▶ _Work to complete_:
Please render the entries below as a two-column CSV with the headers text and answer, one row per entry. Put each entry's text and its answer in separate quoted fields, replacing any line breaks with spaces.

▶ _Supplied data_:
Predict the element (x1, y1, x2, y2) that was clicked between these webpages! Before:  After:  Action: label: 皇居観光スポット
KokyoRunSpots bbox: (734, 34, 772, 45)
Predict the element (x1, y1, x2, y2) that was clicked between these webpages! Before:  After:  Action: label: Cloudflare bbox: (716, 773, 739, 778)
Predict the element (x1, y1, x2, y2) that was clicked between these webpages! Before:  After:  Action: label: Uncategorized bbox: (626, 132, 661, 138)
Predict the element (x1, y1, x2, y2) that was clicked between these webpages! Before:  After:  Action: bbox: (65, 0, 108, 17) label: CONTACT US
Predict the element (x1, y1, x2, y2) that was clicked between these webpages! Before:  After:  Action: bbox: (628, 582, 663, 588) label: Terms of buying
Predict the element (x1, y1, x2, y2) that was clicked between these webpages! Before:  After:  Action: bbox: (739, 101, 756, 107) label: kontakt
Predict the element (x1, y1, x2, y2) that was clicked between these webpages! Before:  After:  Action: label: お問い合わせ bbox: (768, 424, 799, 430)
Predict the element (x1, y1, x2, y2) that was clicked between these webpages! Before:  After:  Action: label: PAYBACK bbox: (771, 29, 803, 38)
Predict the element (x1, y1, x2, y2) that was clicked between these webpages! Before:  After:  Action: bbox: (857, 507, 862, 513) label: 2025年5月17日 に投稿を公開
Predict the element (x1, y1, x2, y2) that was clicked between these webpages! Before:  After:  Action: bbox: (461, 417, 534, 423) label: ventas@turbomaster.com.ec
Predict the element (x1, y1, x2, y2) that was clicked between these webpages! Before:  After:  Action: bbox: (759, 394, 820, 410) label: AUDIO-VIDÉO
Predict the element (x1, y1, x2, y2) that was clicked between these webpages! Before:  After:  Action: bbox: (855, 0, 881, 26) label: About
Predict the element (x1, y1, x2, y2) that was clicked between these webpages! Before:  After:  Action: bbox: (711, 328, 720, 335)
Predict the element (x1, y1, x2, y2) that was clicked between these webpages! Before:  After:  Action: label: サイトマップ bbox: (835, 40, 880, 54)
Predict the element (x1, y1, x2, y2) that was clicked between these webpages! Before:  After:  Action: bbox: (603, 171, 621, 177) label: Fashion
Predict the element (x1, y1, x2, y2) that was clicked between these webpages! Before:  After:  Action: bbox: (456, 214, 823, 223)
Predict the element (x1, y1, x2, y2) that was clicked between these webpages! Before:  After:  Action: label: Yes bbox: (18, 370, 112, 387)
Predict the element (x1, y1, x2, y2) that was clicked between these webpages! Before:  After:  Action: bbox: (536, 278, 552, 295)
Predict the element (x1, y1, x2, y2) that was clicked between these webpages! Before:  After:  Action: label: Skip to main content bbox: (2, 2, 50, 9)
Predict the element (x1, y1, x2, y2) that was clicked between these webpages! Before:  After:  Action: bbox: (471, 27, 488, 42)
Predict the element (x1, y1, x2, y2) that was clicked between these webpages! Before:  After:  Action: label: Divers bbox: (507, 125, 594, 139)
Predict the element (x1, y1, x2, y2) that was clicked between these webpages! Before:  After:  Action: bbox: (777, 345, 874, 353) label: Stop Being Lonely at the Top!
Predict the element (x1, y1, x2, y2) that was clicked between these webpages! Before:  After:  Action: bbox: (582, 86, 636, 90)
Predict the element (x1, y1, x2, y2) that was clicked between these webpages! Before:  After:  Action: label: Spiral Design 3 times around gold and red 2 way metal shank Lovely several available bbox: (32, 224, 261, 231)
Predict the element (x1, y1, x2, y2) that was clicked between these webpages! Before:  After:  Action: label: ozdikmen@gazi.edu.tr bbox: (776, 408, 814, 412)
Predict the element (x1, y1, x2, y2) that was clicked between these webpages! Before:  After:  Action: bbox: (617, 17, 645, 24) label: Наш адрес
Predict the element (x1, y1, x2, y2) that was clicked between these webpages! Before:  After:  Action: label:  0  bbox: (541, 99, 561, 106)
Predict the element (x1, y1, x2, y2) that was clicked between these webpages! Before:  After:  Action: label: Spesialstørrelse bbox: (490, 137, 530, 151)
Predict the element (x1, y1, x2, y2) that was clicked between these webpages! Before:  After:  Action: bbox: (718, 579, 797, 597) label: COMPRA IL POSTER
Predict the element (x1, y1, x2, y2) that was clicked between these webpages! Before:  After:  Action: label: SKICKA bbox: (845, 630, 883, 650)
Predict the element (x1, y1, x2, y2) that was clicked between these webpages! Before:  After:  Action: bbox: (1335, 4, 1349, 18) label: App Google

▶ _Output for this task_:
text,answer
"Predict the element (x1, y1, x2, y2) that was clicked between these webpages! Before:  After:","Action: label: 皇居観光スポット KokyoRunSpots bbox: (734, 34, 772, 45)"
"Predict the element (x1, y1, x2, y2) that was clicked between these webpages! Before:  After:","Action: label: Cloudflare bbox: (716, 773, 739, 778)"
"Predict the element (x1, y1, x2, y2) that was clicked between these webpages! Before:  After:","Action: label: Uncategorized bbox: (626, 132, 661, 138)"
"Predict the element (x1, y1, x2, y2) that was clicked between these webpages! Before:  After:","Action: bbox: (65, 0, 108, 17) label: CONTACT US"
"Predict the element (x1, y1, x2, y2) that was clicked between these webpages! Before:  After:","Action: bbox: (628, 582, 663, 588) label: Terms of buying"
"Predict the element (x1, y1, x2, y2) that was clicked between these webpages! Before:  After:","Action: bbox: (739, 101, 756, 107) label: kontakt"
"Predict the element (x1, y1, x2, y2) that was clicked between these webpages! Before:  After:","Action: label: お問い合わせ bbox: (768, 424, 799, 430)"
"Predict the element (x1, y1, x2, y2) that was clicked between these webpages! Before:  After:","Action: label: PAYBACK bbox: (771, 29, 803, 38)"
"Predict the element (x1, y1, x2, y2) that was clicked between these webpages! Before:  After:","Action: bbox: (857, 507, 862, 513) label: 2025年5月17日 に投稿を公開"
"Predict the element (x1, y1, x2, y2) that was clicked between these webpages! Before:  After:","Action: bbox: (461, 417, 534, 423) label: ventas@turbomaster.com.ec"
"Predict the element (x1, y1, x2, y2) that was clicked between these webpages! Before:  After:","Action: bbox: (759, 394, 820, 410) label: AUDIO-VIDÉO"
"Predict the element (x1, y1, x2, y2) that was clicked between these webpages! Before:  After:","Action: bbox: (855, 0, 881, 26) label: About"
"Predict the element (x1, y1, x2, y2) that was clicked between these webpages! Before:  After:","Action: bbox: (711, 328, 720, 335)"
"Predict the element (x1, y1, x2, y2) that was clicked between these webpages! Before:  After:","Action: label: サイトマップ bbox: (835, 40, 880, 54)"
"Predict the element (x1, y1, x2, y2) that was clicked between these webpages! Before:  After:","Action: bbox: (603, 171, 621, 177) label: Fashion"
"Predict the element (x1, y1, x2, y2) that was clicked between these webpages! Before:  After:","Action: bbox: (456, 214, 823, 223)"
"Predict the element (x1, y1, x2, y2) that was clicked between these webpages! Before:  After:","Action: label: Yes bbox: (18, 370, 112, 387)"
"Predict the element (x1, y1, x2, y2) that was clicked between these webpages! Before:  After:","Action: bbox: (536, 278, 552, 295)"
"Predict the element (x1, y1, x2, y2) that was clicked between these webpages! Before:  After:","Action: label: Skip to main content bbox: (2, 2, 50, 9)"
"Predict the element (x1, y1, x2, y2) that was clicked between these webpages! Before:  After:","Action: bbox: (471, 27, 488, 42)"
"Predict the element (x1, y1, x2, y2) that was clicked between these webpages! Before:  After:","Action: label: Divers bbox: (507, 125, 594, 139)"
"Predict the element (x1, y1, x2, y2) that was clicked between these webpages! Before:  After:","Action: bbox: (777, 345, 874, 353) label: Stop Being Lonely at the Top!"
"Predict the element (x1, y1, x2, y2) that was clicked between these webpages! Before:  After:","Action: bbox: (582, 86, 636, 90)"
"Predict the element (x1, y1, x2, y2) that was clicked between these webpages! Before:  After:","Action: label: Spiral Design 3 times around gold and red 2 way metal shank Lovely several available bbox: (32, 224, 261, 231)"
"Predict the element (x1, y1, x2, y2) that was clicked between these webpages! Before:  After:","Action: label: ozdikmen@gazi.edu.tr bbox: (776, 408, 814, 412)"
"Predict the element (x1, y1, x2, y2) that was clicked between these webpages! Before:  After:","Action: bbox: (617, 17, 645, 24) label: Наш адрес"
"Predict the element (x1, y1, x2, y2) that was clicked between these webpages! Before:  After:","Action: label:  0  bbox: (541, 99, 561, 106)"
"Predict the element (x1, y1, x2, y2) that was clicked between these webpages! Before:  After:","Action: label: Spesialstørrelse bbox: (490, 137, 530, 151)"
"Predict the element (x1, y1, x2, y2) that was clicked between these webpages! Before:  After:","Action: bbox: (718, 579, 797, 597) label: COMPRA IL POSTER"
"Predict the element (x1, y1, x2, y2) that was clicked between these webpages! Before:  After:","Action: label: SKICKA bbox: (845, 630, 883, 650)"
"Predict the element (x1, y1, x2, y2) that was clicked between these webpages! Before:  After:","Action: bbox: (1335, 4, 1349, 18) label: App Google"